## begin EXTRACTED TEXT
# Air rifles



## darrenmk (Apr 12, 2012)

Anyone know whats what with air rifles?

Looking to get something to shoot/get rid of pigeons in my garden. Its big (50 metres x 50 metres) so need something accurate.

Been looking at Weirauch HW100 in .177 - any comments welcome (apart from screaming left footers bleating on about killing animals blah blah  )


----------



## wellhouse (Jan 26, 2012)

the hw100 is a good pcp, great mag system on it but because the breach is 'open' at the top it is liable to some inaccuracies. If you put a 'one piece' telescopic mount across the top of the breach it helps to strengthen it. Also remove the 'o' band around the barrel to make the barrel free floating. The gap between the barrel and the barrel band is minute and they have been known to get poi movement as a result of the band touching the barrel. Unfortunately it does not have a regulator. I did both these mods to mine and it was better for it. But if it was me i'd have one of these:


or even better - my favourite:

theoben rapid mfr. I prefer regulated rifles poi drop is minimal across the full charge of the air cylinder. Both these would do the job and obviously they would have to be non fac so accurate as you for hunting to about 45metres. The pellet goes a lot further but accuracy falls off with range.

I would avoid any of the 'electronic' rifles, i've had nothing but problems with them.

You should be able to do this before hunting;

pigeon head is pretty small! This was at 42 metres. Grouping about the size of 1p.


----------



## darrenmk (Apr 12, 2012)

Many thanks, some great info there. I have read up loads on the hw100 but hadnt read anything about the open breech. Does that mean that if using regular scope mounts, they are spanning across seperate/detatched parts of the rifle?


----------



## wellhouse (Jan 26, 2012)

darrenmk said:


> Many thanks, some great info there. I have read up loads on the hw100 but hadnt read anything about the open breech. Does that mean that if using regular scope mounts, they are spanning across seperate/detatched parts of the rifle?
## end EXTRACTED TEXT
WRITTEN PROBLEM
Write the next part of the air rifle forum thread, picking up after the last quoted question. These items have no connection to the air rifle forum thread.
## begin DATA SUPPLIED
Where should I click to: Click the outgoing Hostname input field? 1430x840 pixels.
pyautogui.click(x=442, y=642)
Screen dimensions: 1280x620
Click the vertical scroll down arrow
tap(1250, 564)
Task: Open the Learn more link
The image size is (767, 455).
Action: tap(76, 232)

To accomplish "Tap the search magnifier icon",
## end DATA SUPPLIED
RESULT OF THE EXERCISE
thats correct and because the aluminium scope has a different rate of thermal expansion to the block and the open block is unsupported by itself at the top, you can get poi movement after you have zeroed the scope. Bridging it with a one piece mount helps but does not ensure it solves the problem. Tiny movements when you're hunting out to 45m make a huge difference. Servicing on the hw is not straight forward and power creep becomes expensive to keep it under 12ft/lbs. I wouldn't buy one over 11.4ft/lbs it allows for different pellet weights, generally all the ones i've had have been closer to 11.2 from the factory. All the newer ones have anti tamper fitted.


----------



## J•RED (Feb 10, 2013)

I had a HW100TK but sold it earlier this year as I wasn't using it much, but did compete with it in the HFT world championships and did a fair amount of target and hunting with it. I can honestly say it was brilliant for my needs and was very accurate to 40yds, however if I used a heavy pellet then it would go over the 12ftIb limit so I stuck to daystate selects in 4.52 as I found these to be excellent  here's some pics..


----------



## Gforce (May 10, 2011)

There are lots to choose from the hw100 is a great airgun 
I also have an 
Edgar bros xvi 
Daystate airwolf tactical (electric had no problems with mine but the electric trigger takes all the fun out of shooting)
And just ordered the fx verminator mk2 as I'm totally hooked on the sport now lol


----------



## darrenmk (Apr 12, 2012)

Looks like both of you might be using the carbine versions of the hw100 ?
How many shots do you get per charge please?

Is the Theoben rapid mk2 the similar open breach design?


----------



## Gforce (May 10, 2011)

50-70 shots good shots before you notice it dropping off
The rapid is also a great gun more shots per charge


----------



## igotone (Mar 10, 2010)

I had a Weirauch .22 a few years back which I used to take with me along with the shotgun for pigeon shooting. I used the .22 for pigeons sitting up in trees and it was phenomenally accurate and pretty deadly. Air rifles are pretty high tech bits of kit these days.

I do keep looking at Theobans - quite fancy one but they're a bit expensive. Plagued with magpies in the garden at the moment. :evil:


----------



## wellhouse (Jan 26, 2012)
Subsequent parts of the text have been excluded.